Collected data:
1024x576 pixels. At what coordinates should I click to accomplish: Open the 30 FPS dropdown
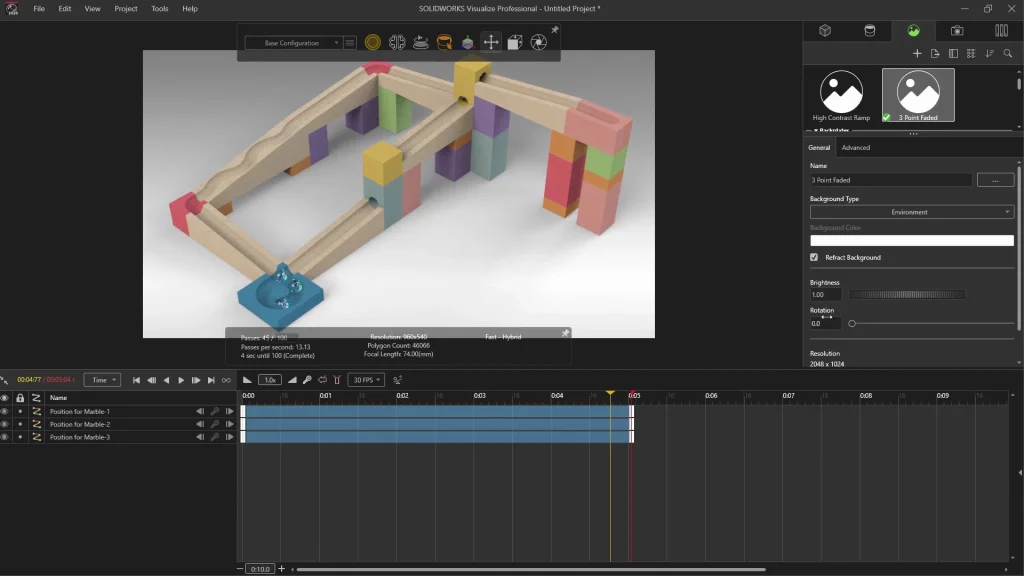click(366, 380)
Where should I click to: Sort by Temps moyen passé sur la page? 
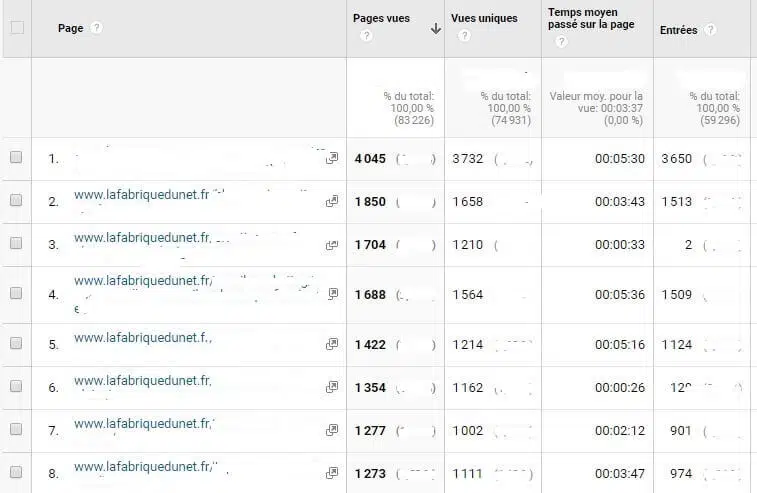point(591,19)
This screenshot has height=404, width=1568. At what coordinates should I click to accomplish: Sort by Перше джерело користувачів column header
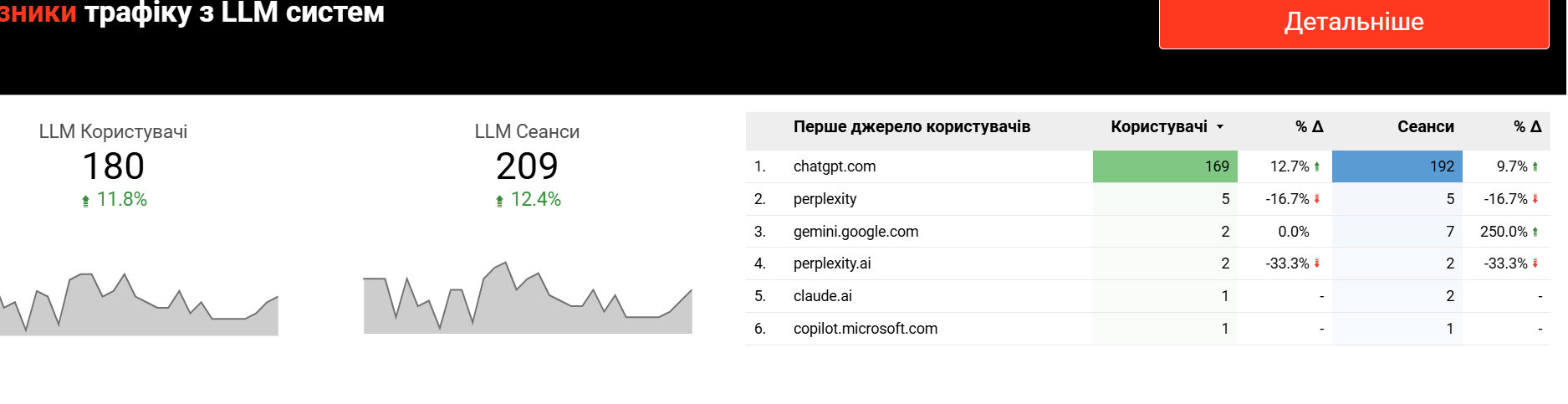click(912, 127)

What you will do:
What is needed here is an exact transcription of every record above, with images excluded.

Answer section:
1024x576 pixels. At what coordinates should I click to accomplish: Open the 30 FPS dropdown
click(366, 380)
Where should I click to: Sort by Temps moyen passé sur la page? 
point(591,19)
This screenshot has height=404, width=1568. At what coordinates should I click to accomplish: Sort by Перше джерело користувачів column header
click(912, 127)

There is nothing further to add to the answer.